#### PROBLEMS TO SOLVE:
**1)** Set down a passage from the Ace interview word for word, starting at "Guitar connoisseur: Ace" and ending at "of the neck?".
**2)** In the Ace interview, shorten the paragraph that opens "Thank God it's been 17 years" while keeping its main facts.
**3)** Extend the Ace interview beyond its final sentence.
---------- DOCUMENT TEXT ----------
Is there a song that serves as a guitar highlight for you on the record?

“All the songs are my favorites. There’s not one solo on the record that stands out to me as being a favorite. Nothing like Strange Ways by Kiss, which I always refer to as one of my favorite solos of all time, because I did that standing in front of a Marshall stack with one take, and I had earphones on. But the stack was on 10 and I got natural feedback and did those ‘dinosaur bends,’ a phrase that Gene [Simmons] came up with. And that solo came out amazing.

“One of my favorite songs on the album is Cosmic Heart. It’s autobiographical. If you listen to the lyrics, it’s about the way my life has gone. Listen to the second verse which says, ‘I ignored warning signs, and I woke up one day and my soul wasn’t mine,’ and that’s pretty much what happened to me. When I hit bottom with alcohol and drug addiction, I had to hit rehab.

“Thank God it’s been 17 years since I had a drink. I always felt that, prior to getting sober, I wouldn’t be able to be creative without all that junk in my system. It turned out that I’m more creative without it. Once my brain cleared up, I became much more creative. I mean look at what I’ve done in that time since – five, six albums.”

Guitar connoisseur: Ace talks Les Pauls, Epiphone Coronets and the ’59 ’Burst he still regrets selling.

Ace holds a 12-string Les Paul Standard at a listening party for Space Invader, August 13, 2014.
Ace holds a 12-string Les Paul Standard at a listening party for Space Invader, August 13, 2014.

You’ve played all different types of guitars, but you always come back to the Les Paul. What is it about the guitar that makes it perfect? Is it the shape? Is it the feel of the neck? 

“All of those things. Are you aware that on the Les Paul, the neck is attached to the body at an angle? It helps sustain and resonance. Les Paul was a genius. You can’t take a Les Paul and lay it flat on a table. There’s an arch. You can take a Strat and lay it flat because it is flat.” 

Was there a guitar you had that was unappealing visually but played great?

“My Epiphone Coronet. You’ve seen photographs of the Epiphone before I joined Kiss. It was similar to the one Steve Marriott used in Humble Pie, except his had a thicker body, like a Telecaster. The Coronet was a little thinner and lighter.

“I pulled out the pickup and put a DiMarzio in there, and it sounded great. The neck was similar to a Les Paul, but the look of it wasn’t as appealing as a Les Paul or some flashier guitars. It didn’t look great, but it played very well and sounded great. And it was cheap.”
---------- MATERIAL SUPPLIED ----------
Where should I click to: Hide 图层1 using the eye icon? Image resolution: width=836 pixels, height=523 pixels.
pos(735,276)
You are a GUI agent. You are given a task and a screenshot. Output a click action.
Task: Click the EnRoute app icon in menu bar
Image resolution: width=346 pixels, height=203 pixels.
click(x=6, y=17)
----------
---------- MATERIAL SUPPLIED ----------
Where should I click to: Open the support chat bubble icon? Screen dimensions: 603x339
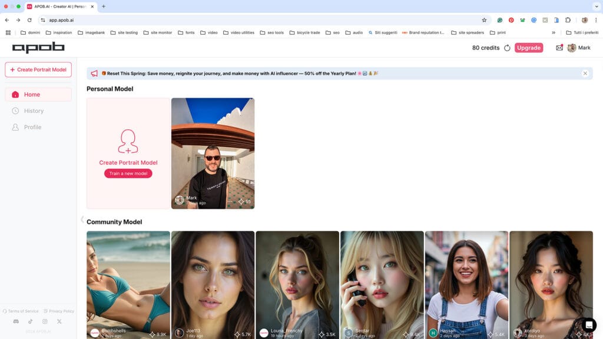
----------
#### PER-TASK ANSWERS:
**1)**
Guitar connoisseur: Ace talks Les Pauls, Epiphone Coronets and the ’59 ’Burst he still regrets selling.

Ace holds a 12-string Les Paul Standard at a listening party for Space Invader, August 13, 2014.
Ace holds a 12-string Les Paul Standard at a listening party for Space Invader, August 13, 2014.

You’ve played all different types of guitars, but you always come back to the Les Paul. What is it about the guitar that makes it perfect? Is it the shape? Is it the feel of the neck?

**2)** It has been 17 years since my last drink. Before getting sober, I believed I couldn't be creative without all that junk in my system. In fact I became more creative once my brain cleared, and I have made five or six albums since.

**3)**
A wall of guitars in Ace Frehley's home
A wall of guitars in Ace Frehley's home

You’re a longtime collector of vintage guitars. When you left Kiss in 1982 you sold off your collection. Any regrets?

“The first time I quit Kiss, I was living in a big mansion in Wilton, Connecticut, and I ran out of money. I was broke. I didn’t realize how much money I was spending. I eventually had to sell the property and my guitars.

“The one guitar that still kills me is the ’59 Les Paul that I used on my 1978 solo album. I bought it for $4,000 and used it on every basic rhythm track and on the solos, for the most part. And then several years went by, and I was with this crazy broad, and we were on our way to Atlantic City, and I didn’t have a lot of cash with me, so I stopped at We Buy Guitars on 48th Street in Manhattan. I hocked the guitar, and they gave me $18,000 for it. They certainly knew it was worth so much more.

“And then I forgot about it, because at the time I was loaded and I wasn’t thinking straight. I never bought it back from them. I know the guy who bought it, and he said the last offer he got for the guitar was $350,000. It looks a lot like the guitar I use onstage now. Gibson got a hold of that guitar from the guy who bought it, and they took high-resolution photographs.

“So when I came out with my ’59 Les Paul, it was pretty much a duplicate of that guitar. I went to the Gibson showroom in Las Vegas at the time, and they had all 75 of the aged models they’d made, and they wanted me to pick the best one. I sat there for two hours playing every one, and I couldn’t make up my mind. So I ended up picking one that I really fell in love with, and they let me take that home.”